§ **Exercise prompt**
Copy only the records from the line with "Tap the green" up to and including the line with "Click the dialog", swapping "help icon" for "info icon" and leaving everything else unchanged.

§ **Material for this exercise**
※ ※ ※

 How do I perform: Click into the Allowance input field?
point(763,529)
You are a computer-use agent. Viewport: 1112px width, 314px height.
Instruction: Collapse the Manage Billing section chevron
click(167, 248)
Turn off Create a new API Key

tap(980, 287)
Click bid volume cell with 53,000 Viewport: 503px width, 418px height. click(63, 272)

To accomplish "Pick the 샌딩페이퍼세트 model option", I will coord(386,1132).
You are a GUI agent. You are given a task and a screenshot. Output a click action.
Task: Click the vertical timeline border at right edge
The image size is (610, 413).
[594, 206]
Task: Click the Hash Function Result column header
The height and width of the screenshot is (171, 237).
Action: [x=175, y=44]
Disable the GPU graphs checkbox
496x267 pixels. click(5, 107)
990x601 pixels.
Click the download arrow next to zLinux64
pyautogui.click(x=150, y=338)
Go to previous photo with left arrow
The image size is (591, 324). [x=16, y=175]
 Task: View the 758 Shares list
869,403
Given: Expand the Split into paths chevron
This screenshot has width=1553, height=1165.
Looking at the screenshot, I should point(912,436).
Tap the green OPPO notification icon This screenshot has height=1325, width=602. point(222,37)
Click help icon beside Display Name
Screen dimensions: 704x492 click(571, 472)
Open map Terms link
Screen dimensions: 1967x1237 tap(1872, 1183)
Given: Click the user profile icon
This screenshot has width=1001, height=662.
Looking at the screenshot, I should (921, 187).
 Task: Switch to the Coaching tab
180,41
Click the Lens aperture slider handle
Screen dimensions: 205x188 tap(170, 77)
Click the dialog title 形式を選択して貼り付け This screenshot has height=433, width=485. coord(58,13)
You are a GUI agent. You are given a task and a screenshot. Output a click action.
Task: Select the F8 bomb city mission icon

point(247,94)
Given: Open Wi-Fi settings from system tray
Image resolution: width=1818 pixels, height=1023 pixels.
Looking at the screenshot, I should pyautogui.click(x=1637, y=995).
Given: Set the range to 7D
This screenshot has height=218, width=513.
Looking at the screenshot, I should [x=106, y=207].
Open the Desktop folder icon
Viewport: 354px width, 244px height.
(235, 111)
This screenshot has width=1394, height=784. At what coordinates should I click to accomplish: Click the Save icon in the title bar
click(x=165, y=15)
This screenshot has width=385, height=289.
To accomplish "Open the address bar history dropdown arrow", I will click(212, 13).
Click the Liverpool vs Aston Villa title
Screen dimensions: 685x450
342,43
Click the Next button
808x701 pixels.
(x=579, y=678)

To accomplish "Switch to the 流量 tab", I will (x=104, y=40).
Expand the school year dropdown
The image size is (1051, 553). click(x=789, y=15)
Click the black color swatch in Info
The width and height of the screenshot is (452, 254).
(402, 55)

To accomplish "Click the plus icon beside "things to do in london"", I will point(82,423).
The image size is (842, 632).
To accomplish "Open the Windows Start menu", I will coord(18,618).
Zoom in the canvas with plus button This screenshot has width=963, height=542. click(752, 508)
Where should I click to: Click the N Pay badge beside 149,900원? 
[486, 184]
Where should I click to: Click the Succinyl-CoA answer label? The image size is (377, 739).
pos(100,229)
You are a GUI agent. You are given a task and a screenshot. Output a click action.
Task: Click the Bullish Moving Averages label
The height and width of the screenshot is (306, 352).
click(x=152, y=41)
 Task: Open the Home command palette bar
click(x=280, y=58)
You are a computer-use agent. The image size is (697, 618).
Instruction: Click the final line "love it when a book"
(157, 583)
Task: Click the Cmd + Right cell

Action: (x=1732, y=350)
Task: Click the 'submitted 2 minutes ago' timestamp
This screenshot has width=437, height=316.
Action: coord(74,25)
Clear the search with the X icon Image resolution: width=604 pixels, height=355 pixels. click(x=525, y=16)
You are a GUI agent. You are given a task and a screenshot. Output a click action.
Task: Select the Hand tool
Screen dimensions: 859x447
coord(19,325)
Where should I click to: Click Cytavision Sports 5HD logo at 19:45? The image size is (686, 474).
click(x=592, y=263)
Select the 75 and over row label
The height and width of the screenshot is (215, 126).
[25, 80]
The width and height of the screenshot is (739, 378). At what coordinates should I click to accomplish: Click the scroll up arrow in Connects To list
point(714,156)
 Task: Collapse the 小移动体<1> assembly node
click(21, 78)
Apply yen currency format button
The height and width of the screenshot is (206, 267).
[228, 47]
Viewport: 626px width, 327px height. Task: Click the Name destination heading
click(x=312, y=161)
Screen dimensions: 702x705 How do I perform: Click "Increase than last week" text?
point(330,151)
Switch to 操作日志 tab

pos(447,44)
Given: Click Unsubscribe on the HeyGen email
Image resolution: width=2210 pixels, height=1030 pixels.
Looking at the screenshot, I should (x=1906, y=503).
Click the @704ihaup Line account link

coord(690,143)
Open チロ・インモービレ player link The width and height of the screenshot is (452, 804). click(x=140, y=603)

※ ※ ※

§ **Expected output**
Tap the green OPPO notification icon This screenshot has height=1325, width=602. point(222,37)
Click info icon beside Display Name
Screen dimensions: 704x492 click(571, 472)
Open map Terms link
Screen dimensions: 1967x1237 tap(1872, 1183)
Given: Click the user profile icon
This screenshot has width=1001, height=662.
Looking at the screenshot, I should (921, 187).
 Task: Switch to the Coaching tab
180,41
Click the Lens aperture slider handle
Screen dimensions: 205x188 tap(170, 77)
Click the dialog title 形式を選択して貼り付け This screenshot has height=433, width=485. coord(58,13)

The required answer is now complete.